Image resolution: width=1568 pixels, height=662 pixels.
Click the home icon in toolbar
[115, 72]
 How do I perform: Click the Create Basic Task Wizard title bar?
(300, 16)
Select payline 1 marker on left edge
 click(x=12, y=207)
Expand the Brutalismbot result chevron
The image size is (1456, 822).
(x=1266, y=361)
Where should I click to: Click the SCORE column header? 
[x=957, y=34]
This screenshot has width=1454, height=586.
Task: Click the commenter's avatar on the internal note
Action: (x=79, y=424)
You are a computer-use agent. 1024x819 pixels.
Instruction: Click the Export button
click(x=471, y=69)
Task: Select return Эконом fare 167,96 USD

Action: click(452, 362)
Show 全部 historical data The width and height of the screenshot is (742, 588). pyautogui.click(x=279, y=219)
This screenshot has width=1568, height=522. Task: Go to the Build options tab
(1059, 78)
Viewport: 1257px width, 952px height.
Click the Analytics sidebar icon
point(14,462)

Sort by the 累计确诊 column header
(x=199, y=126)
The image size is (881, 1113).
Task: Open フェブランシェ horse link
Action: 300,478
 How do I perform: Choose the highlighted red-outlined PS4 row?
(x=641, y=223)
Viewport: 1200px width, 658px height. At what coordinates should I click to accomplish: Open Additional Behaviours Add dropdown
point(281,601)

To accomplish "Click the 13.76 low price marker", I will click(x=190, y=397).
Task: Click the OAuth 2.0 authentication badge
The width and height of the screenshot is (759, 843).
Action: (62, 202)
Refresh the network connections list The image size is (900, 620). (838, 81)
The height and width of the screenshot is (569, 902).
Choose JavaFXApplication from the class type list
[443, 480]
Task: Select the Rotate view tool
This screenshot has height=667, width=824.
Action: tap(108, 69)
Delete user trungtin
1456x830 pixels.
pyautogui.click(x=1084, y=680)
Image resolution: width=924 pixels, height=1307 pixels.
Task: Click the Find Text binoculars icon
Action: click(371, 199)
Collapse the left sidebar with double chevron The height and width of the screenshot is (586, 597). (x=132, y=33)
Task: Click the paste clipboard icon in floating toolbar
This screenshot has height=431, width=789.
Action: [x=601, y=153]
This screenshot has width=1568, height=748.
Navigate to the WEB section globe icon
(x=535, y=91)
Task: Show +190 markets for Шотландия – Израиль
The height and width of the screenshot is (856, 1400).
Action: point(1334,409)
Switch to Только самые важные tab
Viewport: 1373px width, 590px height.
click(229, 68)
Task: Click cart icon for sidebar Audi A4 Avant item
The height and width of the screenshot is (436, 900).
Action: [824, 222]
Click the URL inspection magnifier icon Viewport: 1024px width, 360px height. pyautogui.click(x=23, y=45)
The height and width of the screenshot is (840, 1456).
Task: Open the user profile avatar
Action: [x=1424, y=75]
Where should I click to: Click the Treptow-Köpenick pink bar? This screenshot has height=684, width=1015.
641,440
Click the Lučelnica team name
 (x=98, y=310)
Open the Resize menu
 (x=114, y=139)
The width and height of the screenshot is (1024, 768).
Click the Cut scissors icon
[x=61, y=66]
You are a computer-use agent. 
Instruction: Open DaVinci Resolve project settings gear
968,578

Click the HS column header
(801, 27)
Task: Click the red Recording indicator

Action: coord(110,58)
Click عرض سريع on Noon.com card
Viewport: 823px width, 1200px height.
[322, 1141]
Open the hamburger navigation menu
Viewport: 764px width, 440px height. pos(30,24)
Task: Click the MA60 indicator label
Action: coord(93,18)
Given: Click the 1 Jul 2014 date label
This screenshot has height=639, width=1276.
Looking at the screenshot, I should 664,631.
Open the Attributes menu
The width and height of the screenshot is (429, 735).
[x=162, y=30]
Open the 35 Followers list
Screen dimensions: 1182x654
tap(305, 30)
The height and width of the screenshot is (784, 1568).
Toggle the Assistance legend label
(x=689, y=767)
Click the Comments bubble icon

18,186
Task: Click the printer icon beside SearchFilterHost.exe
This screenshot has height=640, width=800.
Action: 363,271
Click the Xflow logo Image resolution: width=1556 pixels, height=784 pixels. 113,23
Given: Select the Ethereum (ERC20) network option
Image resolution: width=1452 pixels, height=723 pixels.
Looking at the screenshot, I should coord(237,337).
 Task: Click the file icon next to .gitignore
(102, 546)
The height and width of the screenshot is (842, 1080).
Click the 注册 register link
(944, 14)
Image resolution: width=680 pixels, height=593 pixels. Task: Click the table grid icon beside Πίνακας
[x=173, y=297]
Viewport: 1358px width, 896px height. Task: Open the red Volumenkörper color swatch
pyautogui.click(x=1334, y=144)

━━━━━━━━━━━━━━━━━━━━━━━━━━━━━━

Please give these items again, replacing "Export" with "Download" throughout and leaving everything else unchanged.

Image resolution: width=1568 pixels, height=662 pixels.
Click the home icon in toolbar
[115, 72]
 How do I perform: Click the Create Basic Task Wizard title bar?
(300, 16)
Select payline 1 marker on left edge
 click(x=12, y=207)
Expand the Brutalismbot result chevron
The image size is (1456, 822).
(x=1266, y=361)
Where should I click to: Click the SCORE column header? 
[x=957, y=34]
This screenshot has width=1454, height=586.
Task: Click the commenter's avatar on the internal note
Action: (x=79, y=424)
You are a computer-use agent. 1024x819 pixels.
Instruction: Click the Download button
click(x=471, y=69)
Task: Select return Эконом fare 167,96 USD

Action: click(452, 362)
Show 全部 historical data The width and height of the screenshot is (742, 588). pyautogui.click(x=279, y=219)
This screenshot has width=1568, height=522. Task: Go to the Build options tab
(1059, 78)
Viewport: 1257px width, 952px height.
Click the Analytics sidebar icon
point(14,462)

Sort by the 累计确诊 column header
(x=199, y=126)
The image size is (881, 1113).
Task: Open フェブランシェ horse link
Action: 300,478
 How do I perform: Choose the highlighted red-outlined PS4 row?
(x=641, y=223)
Viewport: 1200px width, 658px height. At what coordinates should I click to accomplish: Open Additional Behaviours Add dropdown
point(281,601)

To accomplish "Click the 13.76 low price marker", I will click(x=190, y=397).
Task: Click the OAuth 2.0 authentication badge
The width and height of the screenshot is (759, 843).
Action: (62, 202)
Refresh the network connections list The image size is (900, 620). (838, 81)
The height and width of the screenshot is (569, 902).
Choose JavaFXApplication from the class type list
[443, 480]
Task: Select the Rotate view tool
This screenshot has height=667, width=824.
Action: tap(108, 69)
Delete user trungtin
1456x830 pixels.
pyautogui.click(x=1084, y=680)
Image resolution: width=924 pixels, height=1307 pixels.
Task: Click the Find Text binoculars icon
Action: click(371, 199)
Collapse the left sidebar with double chevron The height and width of the screenshot is (586, 597). (x=132, y=33)
Task: Click the paste clipboard icon in floating toolbar
This screenshot has height=431, width=789.
Action: [x=601, y=153]
This screenshot has width=1568, height=748.
Navigate to the WEB section globe icon
(x=535, y=91)
Task: Show +190 markets for Шотландия – Израиль
The height and width of the screenshot is (856, 1400).
Action: point(1334,409)
Switch to Только самые важные tab
Viewport: 1373px width, 590px height.
click(229, 68)
Task: Click cart icon for sidebar Audi A4 Avant item
The height and width of the screenshot is (436, 900).
Action: [824, 222]
Click the URL inspection magnifier icon Viewport: 1024px width, 360px height. pyautogui.click(x=23, y=45)
The height and width of the screenshot is (840, 1456).
Task: Open the user profile avatar
Action: [x=1424, y=75]
Where should I click to: Click the Treptow-Köpenick pink bar? This screenshot has height=684, width=1015.
641,440
Click the Lučelnica team name
 (x=98, y=310)
Open the Resize menu
 (x=114, y=139)
The width and height of the screenshot is (1024, 768).
Click the Cut scissors icon
[x=61, y=66]
You are a computer-use agent. 
Instruction: Open DaVinci Resolve project settings gear
968,578

Click the HS column header
(801, 27)
Task: Click the red Recording indicator

Action: coord(110,58)
Click عرض سريع on Noon.com card
Viewport: 823px width, 1200px height.
[322, 1141]
Open the hamburger navigation menu
Viewport: 764px width, 440px height. pos(30,24)
Task: Click the MA60 indicator label
Action: coord(93,18)
Given: Click the 1 Jul 2014 date label
This screenshot has height=639, width=1276.
Looking at the screenshot, I should 664,631.
Open the Attributes menu
The width and height of the screenshot is (429, 735).
[x=162, y=30]
Open the 35 Followers list
Screen dimensions: 1182x654
tap(305, 30)
The height and width of the screenshot is (784, 1568).
Toggle the Assistance legend label
(x=689, y=767)
Click the Comments bubble icon

18,186
Task: Click the printer icon beside SearchFilterHost.exe
This screenshot has height=640, width=800.
Action: 363,271
Click the Xflow logo Image resolution: width=1556 pixels, height=784 pixels. 113,23
Given: Select the Ethereum (ERC20) network option
Image resolution: width=1452 pixels, height=723 pixels.
Looking at the screenshot, I should coord(237,337).
 Task: Click the file icon next to .gitignore
(102, 546)
The height and width of the screenshot is (842, 1080).
Click the 注册 register link
(944, 14)
Image resolution: width=680 pixels, height=593 pixels. Task: Click the table grid icon beside Πίνακας
[x=173, y=297]
Viewport: 1358px width, 896px height. Task: Open the red Volumenkörper color swatch
pyautogui.click(x=1334, y=144)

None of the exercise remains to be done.